* START Supplied passage *
July was a weird one wasn’t it? A heatwave that stopped trains, torrential rain and a new Prime Minister (the least said about that the better). But! July was also Theakstons Crime Writing Festival at Harrogate, where the great and good from the book world descend on the Old Swan Hotel in Harrogate for a weekend of bookish fun.
I went for the first time last year and really enjoyed it so booked another weekend rover pass for this year. I had the best weekend meeting some of my favourite authors (Jo Nesbo! Jane Harper!) and was lucky enough to attend an author breakfast with Transworld Publishers and got to meet some fellow bloggers and chat to authors too.
July also saw another Desert Island Books instalment. This month was the lovely Carly Flood who had some cracking book choices.
* END Supplied passage *
* START Data shown *
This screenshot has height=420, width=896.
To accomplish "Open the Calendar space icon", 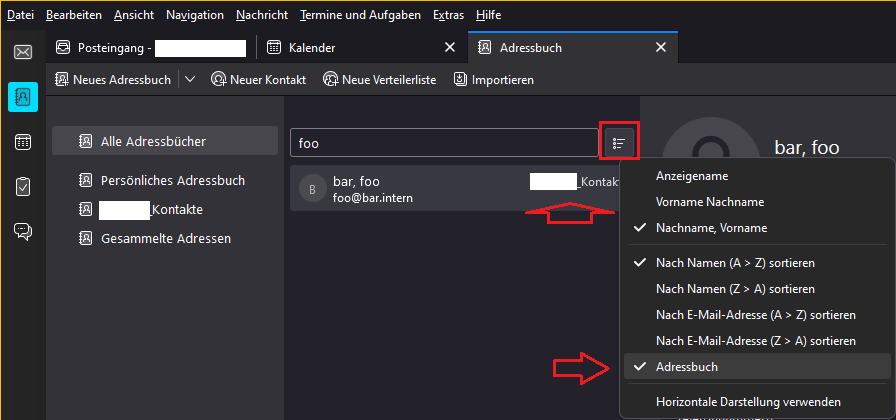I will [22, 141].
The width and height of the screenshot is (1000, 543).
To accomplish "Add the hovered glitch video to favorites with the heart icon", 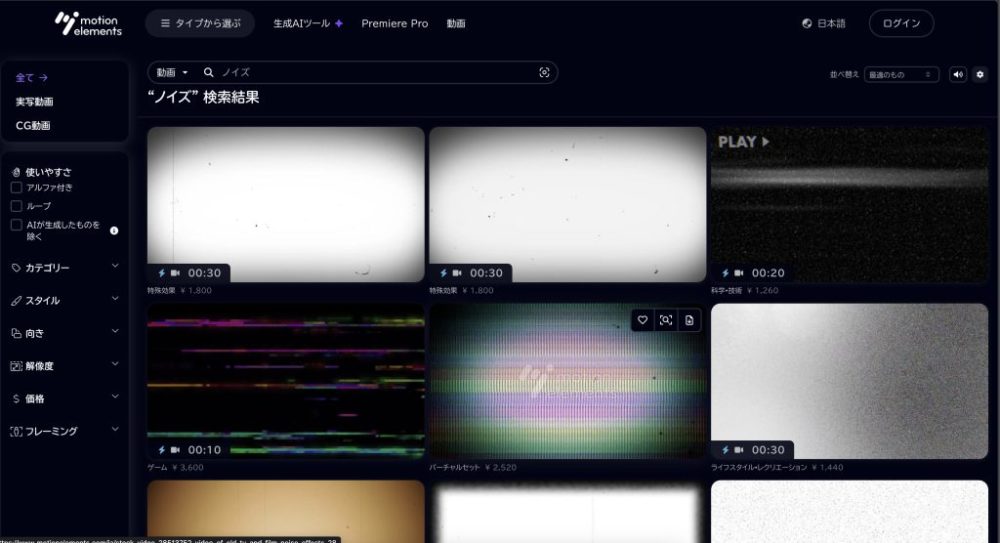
* END Data shown *
• [Requirements]:
1/ List every person named in the post about July.
2/ Translate this sentence from the post about July into Spanish: "July also saw another Desert Island Books instalment."
3/ Print the part of the post about July that runs from "July was a weird" up to and including "to authors too.".

• [Replies]:
1/ Jo Nesbo, Jane Harper, Carly Flood

2/ Julio también trajo otra entrega de Desert Island Books.

3/
July was a weird one wasn’t it? A heatwave that stopped trains, torrential rain and a new Prime Minister (the least said about that the better). But! July was also Theakstons Crime Writing Festival at Harrogate, where the great and good from the book world descend on the Old Swan Hotel in Harrogate for a weekend of bookish fun.
I went for the first time last year and really enjoyed it so booked another weekend rover pass for this year. I had the best weekend meeting some of my favourite authors (Jo Nesbo! Jane Harper!) and was lucky enough to attend an author breakfast with Transworld Publishers and got to meet some fellow bloggers and chat to authors too.